Hydrail versus the Tower of Babel

December 11, 2019 | By Stan Thompson | Filed in: Hydrail, Hydrogen Vehicles, Hyrail, Uncategorized.

by guest blogger Stan Thompson

Thank you, Bill Vantuono, for your Railway Age, November 15, 2019, introduction to a long overdue American first:  San Bernardino’s history-making, Stadler-built hydrogen multiple unit or “HMU”.  It’s a bittersweet debut for those of us who worked for years—beginning in 2003—to add hydrail to Kitty Hawk as a North Carolina transportation first.

But I must take friendly exception to your call for yet another name for hydrail technology:

“Editor’s Note: Perhaps it’s time to coin an acronym to describe this new technology, and add it to the growing list of terms used to identify various types of vehicles.”

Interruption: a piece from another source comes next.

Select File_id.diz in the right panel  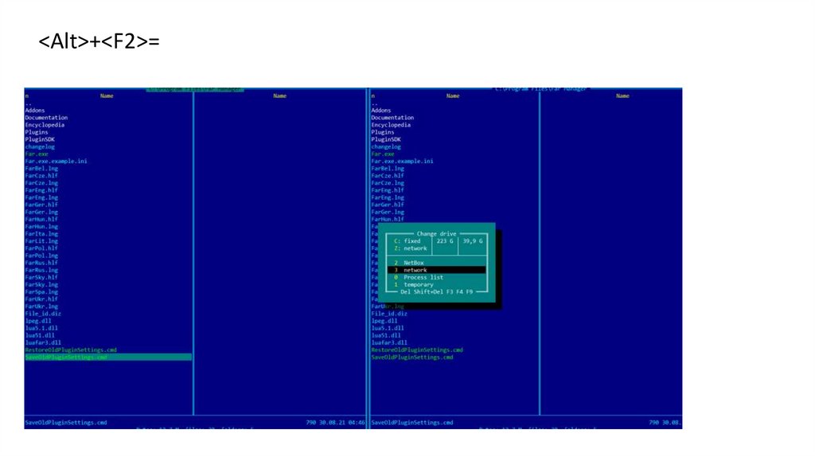coord(389,314)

When Mooresville conceived hydrogen railway passenger service back in 2003, we understood that naming it would be critical to bringing it into being.  We needed something short, unique and mnemonically relevant for search engine purposes and searched the Internet for hydrail…HYDrogenRAIL…and found it was “available.”

I won’t identify the pre-Google search engine that was used but it failed to ping a water-cooled grinding machine and a Dutch boat launcher that already shared our choice. After they turned up much later in another search, I made sure we never used a capital “H” when writing hydrail, except in a title or the beginning of a sentence.

In 2004, in the News and Views section of the International Journal of Hydrogen Energy, Jim Bowman and I formally plugged hydrail into the English Language (February: page 438) in a short article called “The Mooresville Hydrail Initiative.”

The next year Mooresville and Appalachian State University held the first of 14 annual International Hydrail Conferences.

I don’t know when The American Heritage Dictionary of the English Language picked up hydrail but it’s there now:

1. A rail vehicle that carries hydrogen fuel as its main power source.

2. Rail transport using such vehicles.

After maybe fifty calls and visits to many libraries, I’ve given up on discovering whether the Oxford English Dictionary defines hydrail yet.

Over the past 15 years, one or two hundred pioneers have networked and collaborated steadily to bring about the present world-wide transition from diesel and overhead electrification to hydrail. When, after the 2013  8th International Hydrail Conference in Toronto, Alstom’s Hydrogenics-powered Coradia iLint and CRRC’s Qingdao hydrail tram finally appeared, the breaking-of-ranks quickly drew-in other manufacturers.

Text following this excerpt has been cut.